Essa ideia de libertinagem vinha de uma nightlife intensa nos bares, nas discotecas e nos cabarés da cidade, em que os próprios artistas queer começaram a percecionar a sua identidade e a exprimirem-se sem a sombra do preconceito. Muitas das referências dos blues, que vinham crescendo em notoriedade e em criação musical, como Gertrude “Ma” Rainey ou Bessie Smith, eram provocadoras e procuravam abrir os horizontes para os novos caminhos que a sociedade havia de fazer. Também Gladys Bentley, um outro cantor de blues, vestia-se de mulher, sendo uma referência nos drag balls que ocorriam na noite de Harlem. A excentricidade e a ousadia eram constantes nestas festas, deitando por terra os estereótipos e visando o desafio aos papéis que a sociedade impunha, que, na sua dimensão “neo-negro”, punha os papéis do género e da sexualidade em cheque. Vivia-se, assim, muito à frente do frenesim silenciosamente conservador dos anos 1920s, em que a liberdade sexual caminhava de mão dada com a liberdade racial pelo caminho da emancipação e da realização.

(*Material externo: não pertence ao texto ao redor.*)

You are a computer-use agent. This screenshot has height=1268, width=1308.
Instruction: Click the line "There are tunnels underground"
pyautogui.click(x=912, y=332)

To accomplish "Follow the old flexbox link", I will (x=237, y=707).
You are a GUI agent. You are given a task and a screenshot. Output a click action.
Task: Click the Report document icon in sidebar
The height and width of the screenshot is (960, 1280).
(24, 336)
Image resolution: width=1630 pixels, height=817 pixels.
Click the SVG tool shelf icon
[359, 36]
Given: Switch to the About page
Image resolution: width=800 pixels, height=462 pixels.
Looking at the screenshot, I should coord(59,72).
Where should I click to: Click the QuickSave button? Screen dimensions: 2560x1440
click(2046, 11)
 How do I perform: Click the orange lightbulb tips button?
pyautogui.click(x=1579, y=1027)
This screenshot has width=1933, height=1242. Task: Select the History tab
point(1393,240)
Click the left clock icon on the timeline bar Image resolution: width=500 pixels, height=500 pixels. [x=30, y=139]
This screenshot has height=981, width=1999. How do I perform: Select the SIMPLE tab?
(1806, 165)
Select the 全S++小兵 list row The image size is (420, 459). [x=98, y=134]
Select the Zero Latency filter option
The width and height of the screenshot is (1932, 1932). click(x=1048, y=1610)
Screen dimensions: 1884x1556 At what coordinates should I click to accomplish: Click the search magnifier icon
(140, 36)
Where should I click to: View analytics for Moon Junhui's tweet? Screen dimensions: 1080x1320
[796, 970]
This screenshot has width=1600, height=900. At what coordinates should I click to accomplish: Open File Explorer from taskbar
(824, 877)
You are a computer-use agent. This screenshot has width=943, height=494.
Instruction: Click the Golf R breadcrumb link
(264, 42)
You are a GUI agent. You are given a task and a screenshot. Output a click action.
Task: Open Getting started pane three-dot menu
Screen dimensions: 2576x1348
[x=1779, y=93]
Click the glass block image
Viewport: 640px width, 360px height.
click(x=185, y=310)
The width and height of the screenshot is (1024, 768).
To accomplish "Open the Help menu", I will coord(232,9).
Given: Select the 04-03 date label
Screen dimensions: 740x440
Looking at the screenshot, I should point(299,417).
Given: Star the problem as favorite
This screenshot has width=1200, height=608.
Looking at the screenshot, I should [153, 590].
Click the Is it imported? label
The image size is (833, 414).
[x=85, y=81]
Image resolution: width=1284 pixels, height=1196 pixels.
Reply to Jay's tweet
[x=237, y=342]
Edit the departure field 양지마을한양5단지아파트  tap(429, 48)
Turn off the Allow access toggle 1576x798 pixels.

As críticas eram, assim, comuns, não só vindas de fora, mas também de dentro. Uns acusavam deste renascimento ser apenas uma imitação das tendências da moda – uma assimilação -, de forma a enquadrarem-se na sociedade. Por isso, os valores de Harlem não tinham conseguido superar a referência dos ideais tradicionalmente americanos. Por outro, era um renascimento seletivo, que não alcançava todos mas só uns quantos, um rol limitado de artistas que eram promovidos para publicação e para, de seguida, serem considerados para prémios. Du Bois também tinha sido crítico da importância que era dada aos temas da sexualidade, com Langston Hughes a responder com o apoio a uma expressão livre e descomprometida, que correspondesse à voz do espírito, independentemente dos olhares condenadores da sociedade. Os próprios músicos, por vezes, sujeitavam-se a atuar somente para públicos de etnia branca, acabando por ser absorvidos pelas tendências do espetáculo musical.

De igual modo, sentia-se a frustração de um caminho que parecia inconsequente por parte dos autores literários. Eram dificuldades difíceis de serem superadas e amparadas por um público que se interessasse pelas suas causas. Hughes falava até dos autores afro-americanos serem dispostos em lojas como se de obras estrangeiras se tratassem. Apesar de uma crença inabalável na reforma democrática, num país cada vez mais progressista e assente no exercício da arte e da literatura, tornou-se ainda mais complicado quando eclodiu a Grande Depressão económica de 1929, onde muitos dos rostos deste movimento ficaram desconectados daquilo que a sociedade exigia deles. Quem resistia, já havia conquistado os públicos ou as estantes. Todos eles brancos.

Não obstante qualquer frustração, o renascimento de Harlem foi um movimento marcante na sociedade norte-americana e um pouco por todo o mundo, em especial nas raízes deste assomo artístico composto por pensadores, poetas, músicos e pintores com muito por contar. Aquilo que perdura até à atualidade, apesar do desconhecimento presente de grande parte destes nomes, é o seu contributo por uma sociedade mais igualitária, diferenciando positivamente a raça através de uma consciência desenvolvida nesse sentido. Como meta, a liberdade descomprometida e desligada de preconceitos e estereótipos; como armas, a cultura e a arte. Sem Harlem, muito poderia ser diferente, se não houvesse confrontado uma sociedade que, em vez de se ver diferente e de diversa, só se queria ver de branco.